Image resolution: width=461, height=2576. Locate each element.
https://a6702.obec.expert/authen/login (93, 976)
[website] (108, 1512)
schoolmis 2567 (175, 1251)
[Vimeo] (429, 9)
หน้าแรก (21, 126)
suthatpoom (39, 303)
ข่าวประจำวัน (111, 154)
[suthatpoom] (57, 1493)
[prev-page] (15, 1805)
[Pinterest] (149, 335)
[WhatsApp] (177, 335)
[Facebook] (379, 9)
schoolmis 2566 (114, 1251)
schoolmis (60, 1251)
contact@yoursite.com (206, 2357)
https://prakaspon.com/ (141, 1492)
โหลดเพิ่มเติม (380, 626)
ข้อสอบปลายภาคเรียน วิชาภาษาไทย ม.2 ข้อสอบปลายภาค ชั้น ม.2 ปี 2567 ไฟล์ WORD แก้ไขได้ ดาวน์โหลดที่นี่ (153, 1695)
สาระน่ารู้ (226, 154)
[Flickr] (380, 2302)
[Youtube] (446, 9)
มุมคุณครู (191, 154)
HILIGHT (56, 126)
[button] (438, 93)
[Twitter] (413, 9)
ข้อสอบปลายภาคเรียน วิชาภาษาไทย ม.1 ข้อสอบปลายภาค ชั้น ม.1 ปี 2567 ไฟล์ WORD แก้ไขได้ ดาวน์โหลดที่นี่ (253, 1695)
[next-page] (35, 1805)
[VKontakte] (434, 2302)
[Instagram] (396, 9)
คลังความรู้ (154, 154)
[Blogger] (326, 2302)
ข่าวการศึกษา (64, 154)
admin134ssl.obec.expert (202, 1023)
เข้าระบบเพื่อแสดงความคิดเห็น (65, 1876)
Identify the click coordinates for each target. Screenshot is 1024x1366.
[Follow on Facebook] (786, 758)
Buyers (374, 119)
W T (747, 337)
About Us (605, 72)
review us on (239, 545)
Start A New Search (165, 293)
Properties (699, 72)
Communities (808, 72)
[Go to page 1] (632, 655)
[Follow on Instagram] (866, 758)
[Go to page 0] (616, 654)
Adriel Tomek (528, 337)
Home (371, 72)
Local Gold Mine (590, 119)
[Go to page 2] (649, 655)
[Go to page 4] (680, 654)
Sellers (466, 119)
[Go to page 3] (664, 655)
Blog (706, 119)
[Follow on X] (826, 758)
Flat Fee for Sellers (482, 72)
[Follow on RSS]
+---+
• **WHAT YOU WILL DO**
Across all the records above, find each line with "ดาวน" in it and copy it.

• **OUTPUT OF THE TASK**
ข้อสอบปลายภาคเรียน วิชาภาษาไทย ม.2 ข้อสอบปลายภาค ชั้น ม.2 ปี 2567 ไฟล์ WORD แก้ไขได้ ดาวน์โหลดที่นี่ (153, 1695)
ข้อสอบปลายภาคเรียน วิชาภาษาไทย ม.1 ข้อสอบปลายภาค ชั้น ม.1 ปี 2567 ไฟล์ WORD แก้ไขได้ ดาวน์โหลดที่นี่ (253, 1695)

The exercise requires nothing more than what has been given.